My problem is quite simple but I am unable to solve it. When I insert objects into a list, the elements of the list all change whenever I change one of them (they all point to the same object in the memory I think). I want to unlink them so the list would not be full of the exactly same objects with the same values. E.g. avoid linking or mutability. I think the problem is how I initialize the objects but I am not sure how to solve it. Here is my code.

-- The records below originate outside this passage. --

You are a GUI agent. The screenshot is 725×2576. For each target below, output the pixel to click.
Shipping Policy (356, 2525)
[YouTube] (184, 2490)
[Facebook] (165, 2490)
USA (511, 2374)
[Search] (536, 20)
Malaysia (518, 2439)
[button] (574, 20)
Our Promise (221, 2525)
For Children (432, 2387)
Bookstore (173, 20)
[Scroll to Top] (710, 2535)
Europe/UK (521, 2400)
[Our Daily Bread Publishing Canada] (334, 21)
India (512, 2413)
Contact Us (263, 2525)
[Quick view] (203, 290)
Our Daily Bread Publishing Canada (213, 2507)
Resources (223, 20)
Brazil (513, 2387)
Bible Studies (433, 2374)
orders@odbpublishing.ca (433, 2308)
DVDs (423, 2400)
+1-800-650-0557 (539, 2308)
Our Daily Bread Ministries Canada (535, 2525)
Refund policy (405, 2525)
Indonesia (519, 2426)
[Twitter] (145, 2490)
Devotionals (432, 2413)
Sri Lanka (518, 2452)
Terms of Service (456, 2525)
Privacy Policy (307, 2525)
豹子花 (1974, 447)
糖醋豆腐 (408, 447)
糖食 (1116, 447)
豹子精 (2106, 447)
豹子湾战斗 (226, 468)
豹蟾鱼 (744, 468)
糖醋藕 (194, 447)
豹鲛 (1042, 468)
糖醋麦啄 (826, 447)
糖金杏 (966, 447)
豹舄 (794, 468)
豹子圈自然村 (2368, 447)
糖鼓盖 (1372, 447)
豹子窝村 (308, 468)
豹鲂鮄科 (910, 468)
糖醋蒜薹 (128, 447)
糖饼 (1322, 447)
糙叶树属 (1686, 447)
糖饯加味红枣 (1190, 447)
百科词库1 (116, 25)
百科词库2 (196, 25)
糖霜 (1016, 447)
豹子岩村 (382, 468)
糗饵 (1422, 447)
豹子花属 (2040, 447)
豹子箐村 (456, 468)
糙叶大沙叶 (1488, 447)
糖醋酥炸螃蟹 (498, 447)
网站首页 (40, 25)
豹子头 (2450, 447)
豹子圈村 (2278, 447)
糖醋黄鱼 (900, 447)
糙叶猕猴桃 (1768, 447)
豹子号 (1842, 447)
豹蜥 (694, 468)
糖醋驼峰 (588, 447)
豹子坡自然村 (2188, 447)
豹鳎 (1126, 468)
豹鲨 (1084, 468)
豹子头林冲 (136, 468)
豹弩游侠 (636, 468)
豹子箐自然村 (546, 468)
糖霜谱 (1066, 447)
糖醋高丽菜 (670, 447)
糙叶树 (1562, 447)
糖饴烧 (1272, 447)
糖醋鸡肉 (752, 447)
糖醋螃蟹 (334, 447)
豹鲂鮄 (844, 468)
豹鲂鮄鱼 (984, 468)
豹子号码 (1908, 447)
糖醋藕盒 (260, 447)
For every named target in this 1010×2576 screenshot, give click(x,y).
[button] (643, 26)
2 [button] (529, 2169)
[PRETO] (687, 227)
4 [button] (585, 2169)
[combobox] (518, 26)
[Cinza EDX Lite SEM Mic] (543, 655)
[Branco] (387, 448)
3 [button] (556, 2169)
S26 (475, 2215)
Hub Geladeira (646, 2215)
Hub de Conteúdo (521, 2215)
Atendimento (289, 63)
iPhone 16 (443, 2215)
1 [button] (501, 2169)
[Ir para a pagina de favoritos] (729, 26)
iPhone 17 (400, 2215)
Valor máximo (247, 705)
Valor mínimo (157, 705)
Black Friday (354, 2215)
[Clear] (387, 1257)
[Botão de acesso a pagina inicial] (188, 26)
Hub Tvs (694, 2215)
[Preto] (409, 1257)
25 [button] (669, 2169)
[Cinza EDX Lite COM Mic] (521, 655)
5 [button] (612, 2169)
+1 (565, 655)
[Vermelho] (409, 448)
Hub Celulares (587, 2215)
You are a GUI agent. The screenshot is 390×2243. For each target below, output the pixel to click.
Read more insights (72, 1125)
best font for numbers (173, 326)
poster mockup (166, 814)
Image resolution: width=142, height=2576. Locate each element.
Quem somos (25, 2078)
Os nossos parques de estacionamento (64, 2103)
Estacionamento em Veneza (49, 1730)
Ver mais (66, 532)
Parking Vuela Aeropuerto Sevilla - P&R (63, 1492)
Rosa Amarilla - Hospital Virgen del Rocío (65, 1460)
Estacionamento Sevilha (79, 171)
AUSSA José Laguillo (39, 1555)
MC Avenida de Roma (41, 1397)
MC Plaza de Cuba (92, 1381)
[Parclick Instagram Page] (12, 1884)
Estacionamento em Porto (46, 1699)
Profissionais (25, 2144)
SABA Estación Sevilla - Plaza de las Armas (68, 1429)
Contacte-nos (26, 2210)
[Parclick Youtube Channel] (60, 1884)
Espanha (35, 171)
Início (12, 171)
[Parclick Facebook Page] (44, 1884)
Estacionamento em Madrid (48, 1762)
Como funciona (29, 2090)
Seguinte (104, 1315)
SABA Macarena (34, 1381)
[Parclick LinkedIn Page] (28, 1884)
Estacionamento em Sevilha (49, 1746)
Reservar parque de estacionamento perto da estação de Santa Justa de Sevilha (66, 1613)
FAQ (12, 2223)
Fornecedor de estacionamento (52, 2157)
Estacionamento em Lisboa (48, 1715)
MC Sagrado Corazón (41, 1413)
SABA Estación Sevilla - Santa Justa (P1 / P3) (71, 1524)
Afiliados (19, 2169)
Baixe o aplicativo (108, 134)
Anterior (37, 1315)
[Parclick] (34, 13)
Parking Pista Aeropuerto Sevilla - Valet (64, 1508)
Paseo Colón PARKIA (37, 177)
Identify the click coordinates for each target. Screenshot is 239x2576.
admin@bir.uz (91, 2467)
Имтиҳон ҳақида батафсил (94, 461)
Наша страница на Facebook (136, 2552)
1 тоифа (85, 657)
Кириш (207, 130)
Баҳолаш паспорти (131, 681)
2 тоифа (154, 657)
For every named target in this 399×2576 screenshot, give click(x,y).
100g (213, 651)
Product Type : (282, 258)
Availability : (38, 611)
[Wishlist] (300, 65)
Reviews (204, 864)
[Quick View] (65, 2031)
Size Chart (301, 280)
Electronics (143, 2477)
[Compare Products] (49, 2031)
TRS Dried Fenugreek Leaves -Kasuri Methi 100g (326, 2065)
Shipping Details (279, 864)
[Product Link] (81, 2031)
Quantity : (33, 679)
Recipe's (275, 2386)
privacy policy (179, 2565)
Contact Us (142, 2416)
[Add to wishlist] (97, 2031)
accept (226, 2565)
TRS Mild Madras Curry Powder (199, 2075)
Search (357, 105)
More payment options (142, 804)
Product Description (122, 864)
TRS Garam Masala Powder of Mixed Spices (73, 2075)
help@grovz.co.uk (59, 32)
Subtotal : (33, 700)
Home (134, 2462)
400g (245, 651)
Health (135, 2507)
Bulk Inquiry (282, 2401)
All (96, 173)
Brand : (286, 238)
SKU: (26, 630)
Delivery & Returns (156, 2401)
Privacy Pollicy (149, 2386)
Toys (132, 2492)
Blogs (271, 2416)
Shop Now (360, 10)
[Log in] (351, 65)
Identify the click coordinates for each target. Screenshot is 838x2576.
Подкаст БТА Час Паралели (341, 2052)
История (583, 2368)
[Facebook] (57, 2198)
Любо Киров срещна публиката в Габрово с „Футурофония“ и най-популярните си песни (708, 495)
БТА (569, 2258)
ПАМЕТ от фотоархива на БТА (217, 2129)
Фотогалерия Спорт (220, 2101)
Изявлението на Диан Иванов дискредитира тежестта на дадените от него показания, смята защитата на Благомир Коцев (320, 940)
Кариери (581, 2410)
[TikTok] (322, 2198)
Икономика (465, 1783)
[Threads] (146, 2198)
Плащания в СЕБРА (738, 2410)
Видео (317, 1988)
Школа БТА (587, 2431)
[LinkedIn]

from typing import List, Tuple
class State:
#think of State as some kind of coordinates
def __init__(self, z:float, angle:float):
self.z = z
self.angle = angle
class ListOfStates:
#this should be an object with a list containing DIFFERENT (unlinked) State objects
def __init__(self, list_of_states : List[State]):
self.list_of_states = list_of_states
class StateSettings:
#a bigger object to encapsulate previous objects
def __init__(self, state : State, list_of_states : ListOfStates):
self.state = state
self.list_of_states = list_of_states
some_number = 42
# my try #1
state_settings = StateSettings
#create a list of State objects to be used later
state_settings.list_of_states = [State for i in range(some_number)]
state_settings.state = State
for i in range(some_number):
state_settings.list_of_states[i].angle = i
And state_settings.list_of_states contains the same copy of the object 42 times, e.g.
print(state_settings.list_of_states[0].angle)
print(state_settings.list_of_states[1].angle)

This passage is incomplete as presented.